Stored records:

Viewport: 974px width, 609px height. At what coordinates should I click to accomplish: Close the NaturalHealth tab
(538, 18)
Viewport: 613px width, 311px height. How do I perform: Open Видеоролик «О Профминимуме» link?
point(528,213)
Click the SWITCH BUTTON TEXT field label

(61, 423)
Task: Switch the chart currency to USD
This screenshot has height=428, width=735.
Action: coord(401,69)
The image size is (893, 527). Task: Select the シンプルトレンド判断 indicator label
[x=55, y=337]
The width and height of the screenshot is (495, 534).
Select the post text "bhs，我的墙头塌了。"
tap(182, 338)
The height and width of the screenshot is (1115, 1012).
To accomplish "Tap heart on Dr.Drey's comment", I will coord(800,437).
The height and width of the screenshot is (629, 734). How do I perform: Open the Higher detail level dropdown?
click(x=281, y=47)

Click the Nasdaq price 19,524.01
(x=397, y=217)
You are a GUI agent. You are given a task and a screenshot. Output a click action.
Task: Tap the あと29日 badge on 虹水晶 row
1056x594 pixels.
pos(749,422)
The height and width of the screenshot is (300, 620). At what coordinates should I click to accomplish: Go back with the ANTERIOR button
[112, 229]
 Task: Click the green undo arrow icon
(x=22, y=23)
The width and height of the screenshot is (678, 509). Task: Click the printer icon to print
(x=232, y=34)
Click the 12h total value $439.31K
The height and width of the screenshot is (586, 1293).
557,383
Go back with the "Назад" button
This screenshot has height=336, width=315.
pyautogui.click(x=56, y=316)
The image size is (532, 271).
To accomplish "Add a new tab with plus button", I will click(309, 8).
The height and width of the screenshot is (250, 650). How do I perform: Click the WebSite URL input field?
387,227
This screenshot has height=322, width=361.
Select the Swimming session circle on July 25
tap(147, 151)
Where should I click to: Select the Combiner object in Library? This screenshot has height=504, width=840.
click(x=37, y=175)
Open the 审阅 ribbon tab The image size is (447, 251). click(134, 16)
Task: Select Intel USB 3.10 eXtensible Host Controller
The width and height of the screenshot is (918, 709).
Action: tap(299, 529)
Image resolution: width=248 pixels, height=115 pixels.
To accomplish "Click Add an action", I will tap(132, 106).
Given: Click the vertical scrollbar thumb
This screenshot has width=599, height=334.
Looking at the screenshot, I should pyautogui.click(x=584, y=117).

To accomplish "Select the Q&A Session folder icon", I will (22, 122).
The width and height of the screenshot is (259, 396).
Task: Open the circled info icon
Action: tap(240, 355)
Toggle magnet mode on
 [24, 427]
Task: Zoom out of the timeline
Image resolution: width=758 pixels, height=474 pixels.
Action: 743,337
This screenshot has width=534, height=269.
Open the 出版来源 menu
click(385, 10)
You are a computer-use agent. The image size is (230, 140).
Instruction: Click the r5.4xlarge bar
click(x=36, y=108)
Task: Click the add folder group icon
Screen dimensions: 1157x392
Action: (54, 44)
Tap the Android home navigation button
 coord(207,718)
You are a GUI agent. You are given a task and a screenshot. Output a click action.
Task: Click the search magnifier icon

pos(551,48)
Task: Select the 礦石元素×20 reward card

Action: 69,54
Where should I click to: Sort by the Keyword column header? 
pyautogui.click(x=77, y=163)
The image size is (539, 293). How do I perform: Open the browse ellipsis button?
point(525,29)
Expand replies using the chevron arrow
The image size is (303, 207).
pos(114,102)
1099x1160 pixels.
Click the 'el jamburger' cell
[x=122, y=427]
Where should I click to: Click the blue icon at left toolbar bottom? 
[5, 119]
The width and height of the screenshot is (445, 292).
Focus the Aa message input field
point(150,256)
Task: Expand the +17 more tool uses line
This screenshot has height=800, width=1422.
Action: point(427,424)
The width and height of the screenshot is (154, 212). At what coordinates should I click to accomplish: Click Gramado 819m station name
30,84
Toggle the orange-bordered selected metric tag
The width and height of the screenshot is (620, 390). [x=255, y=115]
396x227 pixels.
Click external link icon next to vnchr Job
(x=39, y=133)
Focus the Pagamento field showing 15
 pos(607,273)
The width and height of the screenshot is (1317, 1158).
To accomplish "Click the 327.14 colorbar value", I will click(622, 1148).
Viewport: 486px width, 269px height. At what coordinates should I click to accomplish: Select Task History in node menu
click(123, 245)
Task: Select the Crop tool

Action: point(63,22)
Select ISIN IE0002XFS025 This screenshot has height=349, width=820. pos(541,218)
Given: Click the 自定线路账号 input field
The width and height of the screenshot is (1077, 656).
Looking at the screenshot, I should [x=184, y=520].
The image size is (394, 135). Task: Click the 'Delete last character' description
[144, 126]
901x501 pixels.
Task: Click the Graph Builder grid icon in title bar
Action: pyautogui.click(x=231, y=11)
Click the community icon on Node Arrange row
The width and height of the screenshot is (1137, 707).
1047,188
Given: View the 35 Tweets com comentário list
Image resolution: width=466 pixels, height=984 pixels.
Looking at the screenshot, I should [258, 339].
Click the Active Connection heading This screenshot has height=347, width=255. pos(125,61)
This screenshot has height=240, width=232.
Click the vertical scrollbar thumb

▶ _DESCRIPTION OF THE TASK_: Print the data above again, with nothing altered and nothing left out.

▶ _OUTPUT FOR THIS EXERCISE_:
Viewport: 974px width, 609px height. At what coordinates should I click to accomplish: Close the NaturalHealth tab
(538, 18)
Viewport: 613px width, 311px height. How do I perform: Open Видеоролик «О Профминимуме» link?
point(528,213)
Click the SWITCH BUTTON TEXT field label

(61, 423)
Task: Switch the chart currency to USD
This screenshot has height=428, width=735.
Action: coord(401,69)
The image size is (893, 527). Task: Select the シンプルトレンド判断 indicator label
[x=55, y=337]
The width and height of the screenshot is (495, 534).
Select the post text "bhs，我的墙头塌了。"
tap(182, 338)
The height and width of the screenshot is (1115, 1012).
To accomplish "Tap heart on Dr.Drey's comment", I will coord(800,437).
The height and width of the screenshot is (629, 734). How do I perform: Open the Higher detail level dropdown?
click(x=281, y=47)

Click the Nasdaq price 19,524.01
(x=397, y=217)
You are a GUI agent. You are given a task and a screenshot. Output a click action.
Task: Tap the あと29日 badge on 虹水晶 row
1056x594 pixels.
pos(749,422)
The height and width of the screenshot is (300, 620). At what coordinates should I click to accomplish: Go back with the ANTERIOR button
[112, 229]
 Task: Click the green undo arrow icon
(x=22, y=23)
The width and height of the screenshot is (678, 509). Task: Click the printer icon to print
(x=232, y=34)
Click the 12h total value $439.31K
The height and width of the screenshot is (586, 1293).
557,383
Go back with the "Назад" button
This screenshot has height=336, width=315.
pyautogui.click(x=56, y=316)
The image size is (532, 271).
To accomplish "Add a new tab with plus button", I will click(309, 8).
The height and width of the screenshot is (250, 650). How do I perform: Click the WebSite URL input field?
387,227
This screenshot has height=322, width=361.
Select the Swimming session circle on July 25
tap(147, 151)
Where should I click to: Select the Combiner object in Library? This screenshot has height=504, width=840.
click(x=37, y=175)
Open the 审阅 ribbon tab The image size is (447, 251). click(134, 16)
Task: Select Intel USB 3.10 eXtensible Host Controller
The width and height of the screenshot is (918, 709).
Action: tap(299, 529)
Image resolution: width=248 pixels, height=115 pixels.
To accomplish "Click Add an action", I will tap(132, 106).
Given: Click the vertical scrollbar thumb
This screenshot has width=599, height=334.
Looking at the screenshot, I should pyautogui.click(x=584, y=117).

To accomplish "Select the Q&A Session folder icon", I will (22, 122).
The width and height of the screenshot is (259, 396).
Task: Open the circled info icon
Action: tap(240, 355)
Toggle magnet mode on
 [24, 427]
Task: Zoom out of the timeline
Image resolution: width=758 pixels, height=474 pixels.
Action: 743,337
This screenshot has width=534, height=269.
Open the 出版来源 menu
click(385, 10)
You are a computer-use agent. The image size is (230, 140).
Instruction: Click the r5.4xlarge bar
click(x=36, y=108)
Task: Click the add folder group icon
Screen dimensions: 1157x392
Action: (54, 44)
Tap the Android home navigation button
 coord(207,718)
You are a GUI agent. You are given a task and a screenshot. Output a click action.
Task: Click the search magnifier icon

pos(551,48)
Task: Select the 礦石元素×20 reward card

Action: 69,54
Where should I click to: Sort by the Keyword column header? 
pyautogui.click(x=77, y=163)
The image size is (539, 293). How do I perform: Open the browse ellipsis button?
point(525,29)
Expand replies using the chevron arrow
The image size is (303, 207).
pos(114,102)
1099x1160 pixels.
Click the 'el jamburger' cell
[x=122, y=427]
Where should I click to: Click the blue icon at left toolbar bottom? 
[5, 119]
The width and height of the screenshot is (445, 292).
Focus the Aa message input field
point(150,256)
Task: Expand the +17 more tool uses line
This screenshot has height=800, width=1422.
Action: point(427,424)
The width and height of the screenshot is (154, 212). At what coordinates should I click to accomplish: Click Gramado 819m station name
30,84
Toggle the orange-bordered selected metric tag
The width and height of the screenshot is (620, 390). [x=255, y=115]
396x227 pixels.
Click external link icon next to vnchr Job
(x=39, y=133)
Focus the Pagamento field showing 15
 pos(607,273)
The width and height of the screenshot is (1317, 1158).
To accomplish "Click the 327.14 colorbar value", I will click(622, 1148).
Viewport: 486px width, 269px height. At what coordinates should I click to accomplish: Select Task History in node menu
click(123, 245)
Task: Select the Crop tool

Action: point(63,22)
Select ISIN IE0002XFS025 This screenshot has height=349, width=820. pos(541,218)
Given: Click the 自定线路账号 input field
The width and height of the screenshot is (1077, 656).
Looking at the screenshot, I should [x=184, y=520].
The image size is (394, 135). Task: Click the 'Delete last character' description
[144, 126]
901x501 pixels.
Task: Click the Graph Builder grid icon in title bar
Action: pyautogui.click(x=231, y=11)
Click the community icon on Node Arrange row
The width and height of the screenshot is (1137, 707).
1047,188
Given: View the 35 Tweets com comentário list
Image resolution: width=466 pixels, height=984 pixels.
Looking at the screenshot, I should [258, 339].
Click the Active Connection heading This screenshot has height=347, width=255. pos(125,61)
This screenshot has height=240, width=232.
Click the vertical scrollbar thumb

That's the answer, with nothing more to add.